On October 10, 2005, just two months after its IPO, Refco disclosed that it had discovered a receivable in the amount of $430 million due from an entity controlled by Refco’s CEO, Philip R. Bennett. As a result, the company announced that its financial statements for the preceding four years could no longer be relied upon. On October 17, 2005, Refco and many of its *177subsidiaries, including RCM, filed for bankruptcy protection under Chapter 11 of Title 11 of the United States Code. (Class Comp. ¶¶ 152-54; VR Compl. ¶¶ 236-38; Capital Compl. ¶¶ 155-57.)

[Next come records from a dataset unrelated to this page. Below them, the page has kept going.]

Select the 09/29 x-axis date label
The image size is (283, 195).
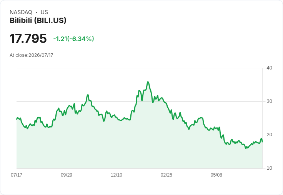[67, 175]
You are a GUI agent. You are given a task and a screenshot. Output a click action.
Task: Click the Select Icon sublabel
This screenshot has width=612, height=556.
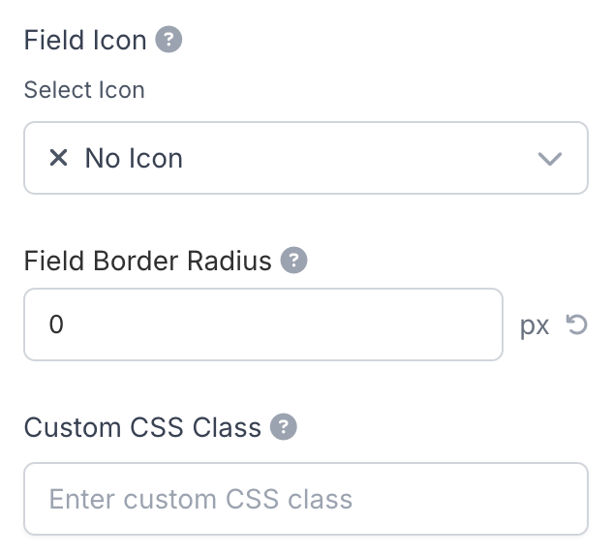84,90
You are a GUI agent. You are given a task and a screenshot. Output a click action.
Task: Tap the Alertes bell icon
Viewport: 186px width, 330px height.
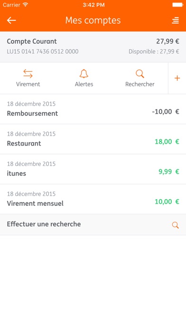coord(84,74)
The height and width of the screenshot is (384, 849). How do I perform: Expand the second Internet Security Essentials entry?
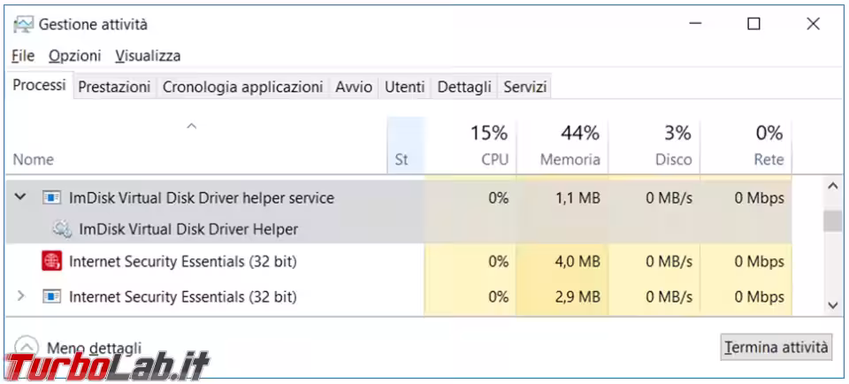point(20,296)
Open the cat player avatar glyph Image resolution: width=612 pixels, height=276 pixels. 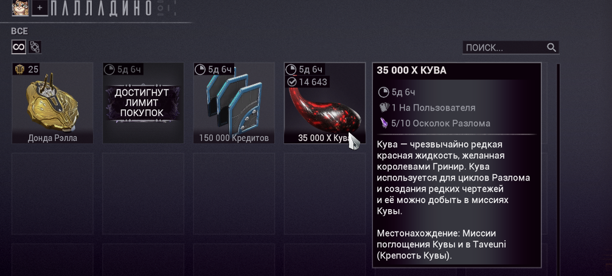pyautogui.click(x=20, y=8)
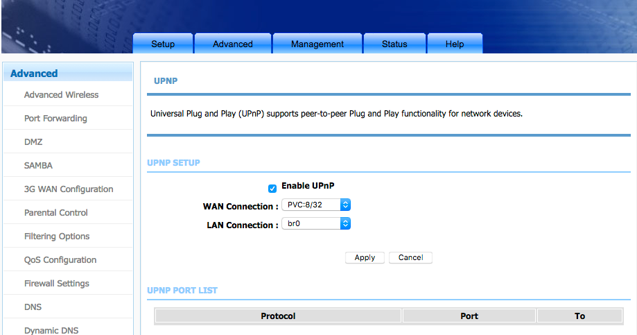Open Parental Control page
Viewport: 637px width, 335px height.
(56, 213)
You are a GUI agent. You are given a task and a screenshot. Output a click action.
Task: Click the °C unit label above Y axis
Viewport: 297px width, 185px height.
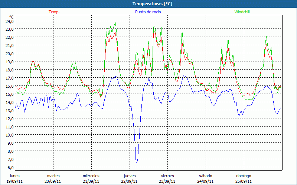click(x=12, y=17)
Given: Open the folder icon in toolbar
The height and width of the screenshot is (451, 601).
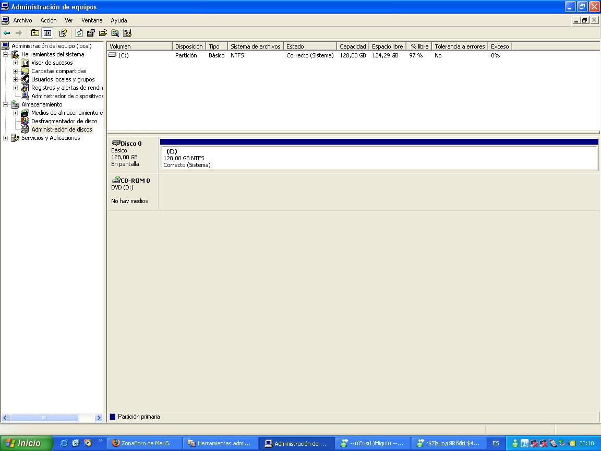Looking at the screenshot, I should 103,33.
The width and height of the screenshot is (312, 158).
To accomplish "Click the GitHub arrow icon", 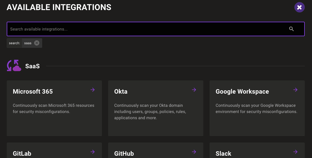I will [x=194, y=152].
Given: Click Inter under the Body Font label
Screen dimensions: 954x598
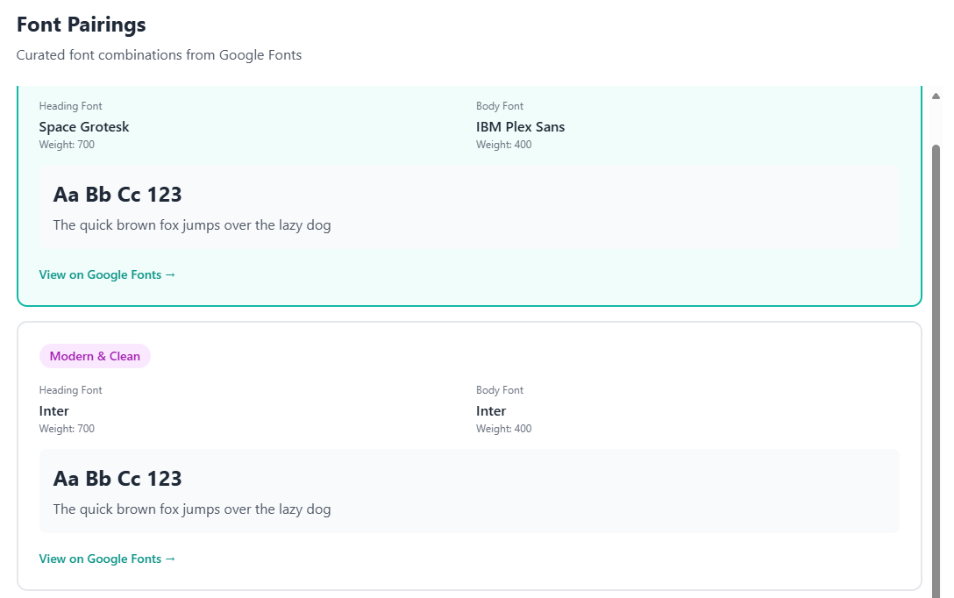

Following Refco’s disclosure of the $430 million receivable, many RCM customers, including plaintiffs, attempted to “withdraw securities and funds that they entrusted to RCM.” (Class Compl. ¶ 153; VR Compl. ¶ 237; Capital Compl. ¶ 156.) Ref-co responded by imposing a moratorium on all withdrawals from RCM customer accounts. (Class Compl. ¶ 153; VR Compl. ¶¶ 237-38; Capital Compl. ¶ 156.) In bankruptcy proceedings, RCM acknowledged that it owes its customers approximately $4.16 billion, but has only $1,905 billion in assets. (Class Compl. ¶¶ 156-57; VR Compl. ¶¶ 240^1; Capital Compl. ¶¶ 159-60.) RCM also disclosed that “the majority of RCM’s customer property had been transferred to other Refco entities ... through a series of intercompany ‘loans.’ ” (Class Compl. ¶ 156; VR Compl. ¶ 240; Capital Compl. ¶ 159.) As a result of RCM’s allegedly deceptive conduct, plaintiffs purportedly suffered hundreds of millions of dollars in losses. (See Class Compl. ¶28; VR Compl. ¶28; Capital Compl. ¶ 25.)
III. Claims
All of the complaints allege that defendants violated §§ 10(b) and 20(a) of the Securities Exchange Act of 1934. 15 U.S.C. §§ 78j(b), 78t(a). Specifically, Count I of all complaints asserts claims under § 10(b) and Rule 10b-5(a) and (c) against the Officer Defendants and the THL Defendants. 17 C.F.R. § 240.10b-5. Count I of the VR Complaint also pleads claims against Grant Thornton LLP for alleged violations of Rule 10b-5(a)-(c). Id. Count II of all complaints sues the Officer Defendants for purported violations of § 10(b) and Rule 10b-16. Id. § 240.10b-16. Finally, Count III of all complaints alleges § 20(a) control liability claims against both the Officer Defendants and the THL Defendants.
DISCUSSION
I. Motion to Dismiss Standard
Under the notice pleading standard set forth in Rule 8(a) of the Federal Rules of Civil Procedure, complaints must include “a short and plain statement of the claim showing that the pleader is entitled to relief.” Fed.R.Civ.P. 8(a)(2). The Supreme Court reconsidered the standard for motions to dismiss in Bell Atlantic Corp. v. Twombly, 550 U.S. 544, 127 S.Ct. 1955, 167 L.Ed.2d 929 (2007), in the wake of which courts are to apply “a flexible ‘plausibility standard,’ which obliges a pleader to amplify a claim with some factual allegations in those contexts where such amplification is needed to render the claim plausible.” Iqbal v. Hasty, 490 F.3d 143, 157-58 (2d Cir.2007) (emphasis in original). Under this standard, a complaint may be dismissed where it fails to plead “enough facts to state a claim to relief that is plausible on its face.” Twombly, 127 S.Ct. at 1974. “[A] plaintiffs obligation to provide the grounds of his entitlement to relief requires more than labels and conclusions, and a formulaic recitation of the elements of a cause of action will not do.” Id. at 1964-65 (internal quotation marks and alteration omitted). In order to state a claim, the “factual allegations must be enough to raise a right to relief above the speculative level.” Id. at 1965. Where a plaintiff “ha[s] not nudged [its] claims across the line from conceivable to plausible, [its] complaint must be dismissed.” Id. at 1974.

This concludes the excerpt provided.